What the task requires: Repeat, line for line, the entries below from the first line to the line containing "RANDOM GAME (910, 309)", counting both ends.

Study material:
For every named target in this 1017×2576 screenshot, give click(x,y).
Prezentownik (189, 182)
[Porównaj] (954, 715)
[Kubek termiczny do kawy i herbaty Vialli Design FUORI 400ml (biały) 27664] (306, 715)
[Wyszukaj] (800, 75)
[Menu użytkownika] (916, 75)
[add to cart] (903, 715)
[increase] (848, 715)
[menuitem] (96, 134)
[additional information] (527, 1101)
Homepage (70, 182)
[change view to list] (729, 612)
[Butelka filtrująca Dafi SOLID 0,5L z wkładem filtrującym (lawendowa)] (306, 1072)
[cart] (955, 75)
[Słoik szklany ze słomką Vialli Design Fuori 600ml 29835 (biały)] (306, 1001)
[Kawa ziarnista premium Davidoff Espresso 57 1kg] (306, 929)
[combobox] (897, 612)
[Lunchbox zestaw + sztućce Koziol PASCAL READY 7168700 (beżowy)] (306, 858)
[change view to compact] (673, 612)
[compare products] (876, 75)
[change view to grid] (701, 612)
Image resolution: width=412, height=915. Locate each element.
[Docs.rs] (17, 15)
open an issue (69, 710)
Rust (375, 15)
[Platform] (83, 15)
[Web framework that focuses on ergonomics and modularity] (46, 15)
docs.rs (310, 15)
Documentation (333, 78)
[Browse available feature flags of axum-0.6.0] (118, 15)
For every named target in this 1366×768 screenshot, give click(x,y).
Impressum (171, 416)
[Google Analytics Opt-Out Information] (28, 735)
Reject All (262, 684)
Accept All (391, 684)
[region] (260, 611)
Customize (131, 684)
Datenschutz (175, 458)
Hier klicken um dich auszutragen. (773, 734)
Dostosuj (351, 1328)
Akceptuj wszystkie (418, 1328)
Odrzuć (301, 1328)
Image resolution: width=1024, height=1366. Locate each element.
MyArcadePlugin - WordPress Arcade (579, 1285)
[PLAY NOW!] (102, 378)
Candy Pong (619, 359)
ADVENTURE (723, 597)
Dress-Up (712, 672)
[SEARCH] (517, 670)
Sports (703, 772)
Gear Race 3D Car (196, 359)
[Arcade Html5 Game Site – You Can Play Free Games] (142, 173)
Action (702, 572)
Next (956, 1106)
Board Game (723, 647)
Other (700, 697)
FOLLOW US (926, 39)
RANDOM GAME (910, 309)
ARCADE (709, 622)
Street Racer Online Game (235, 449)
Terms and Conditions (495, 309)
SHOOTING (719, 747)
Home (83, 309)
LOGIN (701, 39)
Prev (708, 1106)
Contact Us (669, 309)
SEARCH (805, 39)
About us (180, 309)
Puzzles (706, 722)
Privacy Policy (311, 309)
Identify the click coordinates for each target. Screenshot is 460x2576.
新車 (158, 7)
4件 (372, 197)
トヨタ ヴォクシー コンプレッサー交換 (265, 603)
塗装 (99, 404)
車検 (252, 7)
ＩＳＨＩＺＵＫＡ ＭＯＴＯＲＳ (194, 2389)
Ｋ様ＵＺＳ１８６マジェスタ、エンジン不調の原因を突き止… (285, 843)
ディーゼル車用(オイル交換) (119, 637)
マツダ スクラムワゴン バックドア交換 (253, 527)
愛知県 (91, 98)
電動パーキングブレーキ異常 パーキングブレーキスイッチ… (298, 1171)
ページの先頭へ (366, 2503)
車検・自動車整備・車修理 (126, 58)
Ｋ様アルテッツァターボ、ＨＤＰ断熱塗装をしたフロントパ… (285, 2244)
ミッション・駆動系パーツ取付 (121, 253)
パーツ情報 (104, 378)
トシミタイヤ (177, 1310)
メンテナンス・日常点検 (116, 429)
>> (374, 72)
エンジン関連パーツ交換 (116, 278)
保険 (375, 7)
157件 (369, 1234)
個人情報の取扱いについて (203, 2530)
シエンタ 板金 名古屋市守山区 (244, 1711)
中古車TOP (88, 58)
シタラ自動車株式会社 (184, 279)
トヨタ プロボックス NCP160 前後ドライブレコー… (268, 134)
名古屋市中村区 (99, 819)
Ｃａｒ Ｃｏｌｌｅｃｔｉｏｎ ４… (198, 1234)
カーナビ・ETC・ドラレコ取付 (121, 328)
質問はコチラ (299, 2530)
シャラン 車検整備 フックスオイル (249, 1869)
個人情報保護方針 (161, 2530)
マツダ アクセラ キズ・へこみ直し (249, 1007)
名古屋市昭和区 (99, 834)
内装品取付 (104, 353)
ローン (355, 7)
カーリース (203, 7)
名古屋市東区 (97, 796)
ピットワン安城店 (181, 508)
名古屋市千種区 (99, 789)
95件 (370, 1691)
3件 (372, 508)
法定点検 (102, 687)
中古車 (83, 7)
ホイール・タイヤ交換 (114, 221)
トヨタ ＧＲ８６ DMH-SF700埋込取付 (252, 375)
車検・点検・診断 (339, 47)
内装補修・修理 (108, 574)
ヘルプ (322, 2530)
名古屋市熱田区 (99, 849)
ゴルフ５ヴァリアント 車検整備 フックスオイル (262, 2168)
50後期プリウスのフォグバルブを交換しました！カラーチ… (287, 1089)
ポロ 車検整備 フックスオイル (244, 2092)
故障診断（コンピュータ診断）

Exercise result:
For every named target in this 1017×2576 screenshot, give click(x,y).
Prezentownik (189, 182)
[Porównaj] (954, 715)
[Kubek termiczny do kawy i herbaty Vialli Design FUORI 400ml (biały) 27664] (306, 715)
[Wyszukaj] (800, 75)
[Menu użytkownika] (916, 75)
[add to cart] (903, 715)
[increase] (848, 715)
[menuitem] (96, 134)
[additional information] (527, 1101)
Homepage (70, 182)
[change view to list] (729, 612)
[Butelka filtrująca Dafi SOLID 0,5L z wkładem filtrującym (lawendowa)] (306, 1072)
[cart] (955, 75)
[Słoik szklany ze słomką Vialli Design Fuori 600ml 29835 (biały)] (306, 1001)
[Kawa ziarnista premium Davidoff Espresso 57 1kg] (306, 929)
[combobox] (897, 612)
[Lunchbox zestaw + sztućce Koziol PASCAL READY 7168700 (beżowy)] (306, 858)
[change view to compact] (673, 612)
[compare products] (876, 75)
[change view to grid] (701, 612)
Image resolution: width=412, height=915. Locate each element.
[Docs.rs] (17, 15)
open an issue (69, 710)
Rust (375, 15)
[Platform] (83, 15)
[Web framework that focuses on ergonomics and modularity] (46, 15)
docs.rs (310, 15)
Documentation (333, 78)
[Browse available feature flags of axum-0.6.0] (118, 15)
For every named target in this 1366×768 screenshot, give click(x,y).
Impressum (171, 416)
[Google Analytics Opt-Out Information] (28, 735)
Reject All (262, 684)
Accept All (391, 684)
[region] (260, 611)
Customize (131, 684)
Datenschutz (175, 458)
Hier klicken um dich auszutragen. (773, 734)
Dostosuj (351, 1328)
Akceptuj wszystkie (418, 1328)
Odrzuć (301, 1328)
Image resolution: width=1024, height=1366. Locate each element.
MyArcadePlugin - WordPress Arcade (579, 1285)
[PLAY NOW!] (102, 378)
Candy Pong (619, 359)
ADVENTURE (723, 597)
Dress-Up (712, 672)
[SEARCH] (517, 670)
Sports (703, 772)
Gear Race 3D Car (196, 359)
[Arcade Html5 Game Site – You Can Play Free Games] (142, 173)
Action (702, 572)
Next (956, 1106)
Board Game (723, 647)
Other (700, 697)
FOLLOW US (926, 39)
RANDOM GAME (910, 309)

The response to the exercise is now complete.